К пяти утра ему сделалось хуже. «Боль в животе возросла до высочайшей степени. Это была настоящая пытка, - писал домашний врач Пушкина Спасский. – Физиономия Пушкина изменилась: взор его сделался дик, казалось, глаза готовы были выскочить из своих орбит, чело покрылось холодным потом, руки похолодели, пульса как не бывало. Больной испытывал ужасную муку… Готовый вскрикнуть, он только стонал, боясь, как он говорил, чтоб жена не услышала…».
Боли на время удалось унять дозой опиума, но вскоре состояние вновь ухудшилось, появилась сильная опухоль живота. Решили «поставить промывательное», от чего мучения раненого только усилились. «К шести часам вечера болезнь приняла иной вид, -сообщал Даль. - Пульс поднялся значительно, ударял около 120 и сделался жесток; оконечности согрелись, общая теплота тела повысилась, беспокойство усилилось; поставили 25 пиявок к животу». При сильнейшей потере крови – «промывательное» и пиявки! О, медицина девятнадцатого века…
Из письма Жуковского отцу Пушкина: «Вообще с начала до конца своих страданий (кроме двух или трех часов первой ночи, в которые они превзошли всякую меру человеческого терпения), он был удивительно тверд. «Я был в тридцати сражениях, - говорил доктор Арендт, - я видел много умирающих, но мало видел подобного».

→ **Исходные данные**

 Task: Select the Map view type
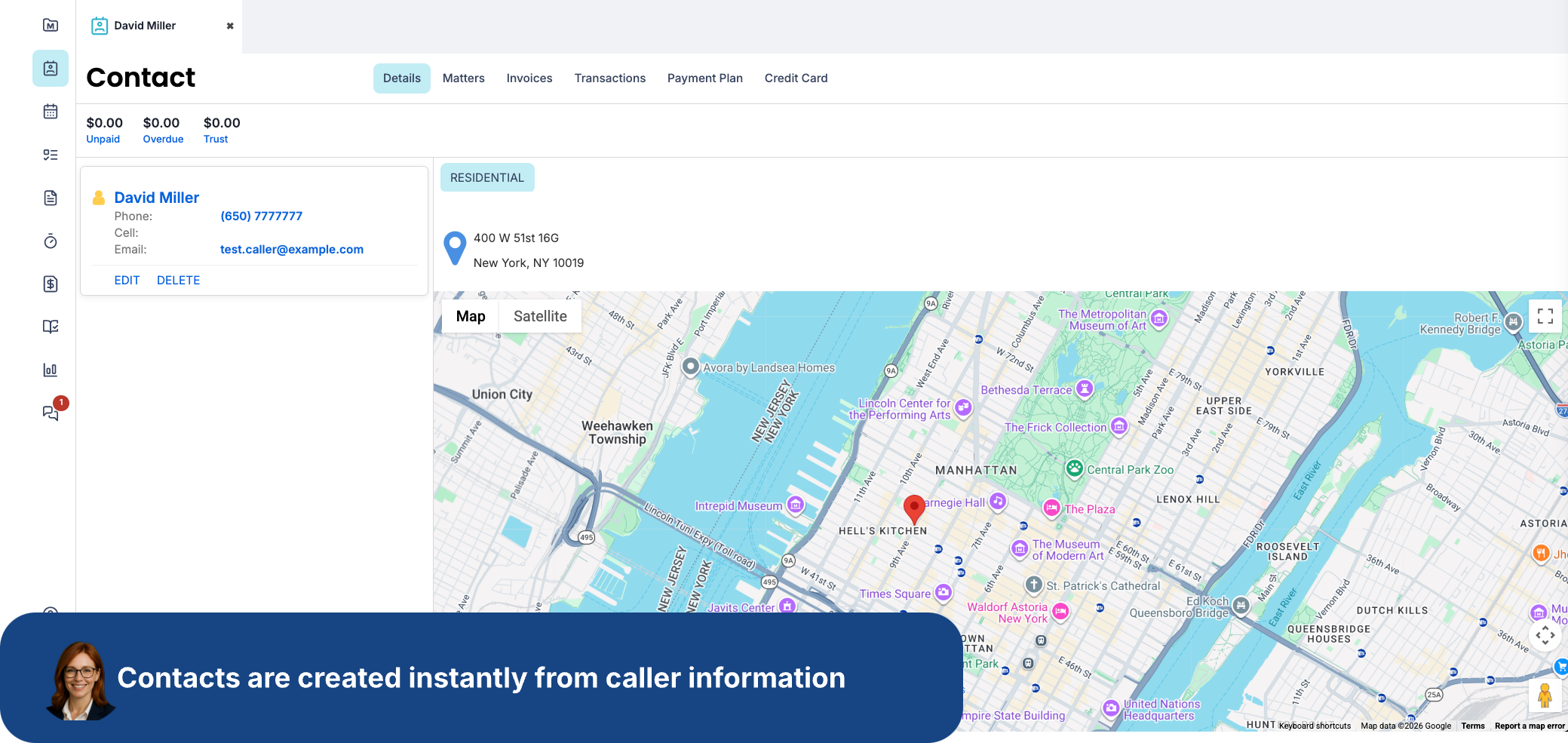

--

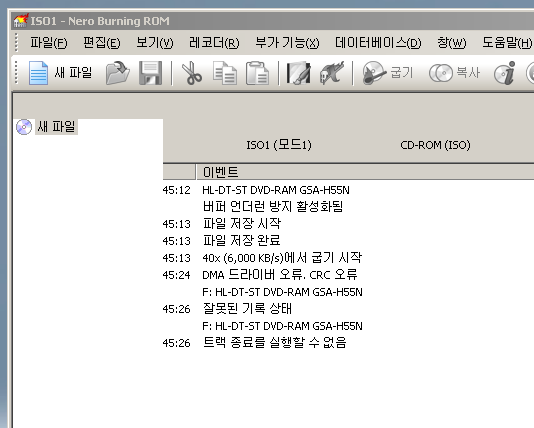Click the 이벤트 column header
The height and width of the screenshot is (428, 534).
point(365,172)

--

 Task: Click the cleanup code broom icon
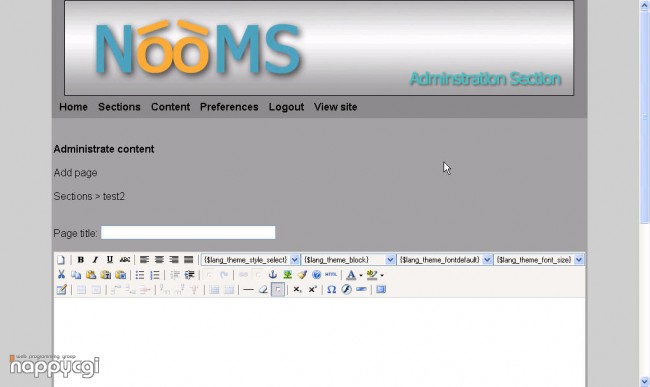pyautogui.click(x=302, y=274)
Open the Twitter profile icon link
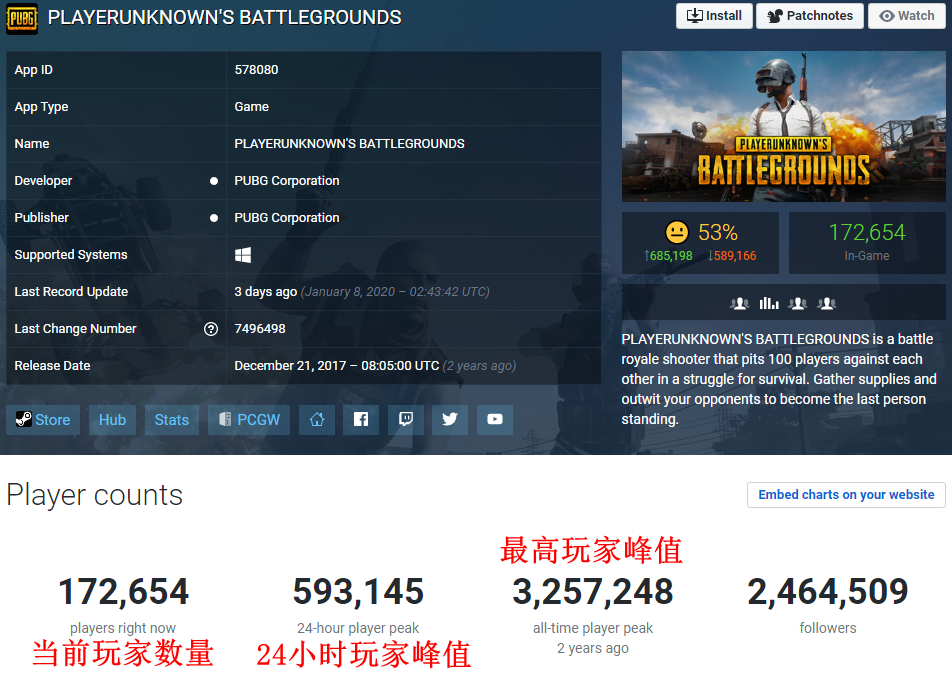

→ **Суть задания**
Решите, согласуются ли с текстом документа утверждения (а), (б) и (в), и для каждого ответьте «да» или «нет», приведя дословно слова текста, на которых основан ответ. (а) Боль на время удалось унять дозой опиума. (б) К шести часам вечера пульс раненого ослаб. (в) Доктор Арендт говорил, что был в тридцати сражениях.

→ **Результат ниже**
(а) Да: «Боли на время удалось унять дозой опиума».
(б) Нет: «Пульс поднялся значительно, ударял около 120 и сделался жесток».
(в) Да: «Я был в тридцати сражениях».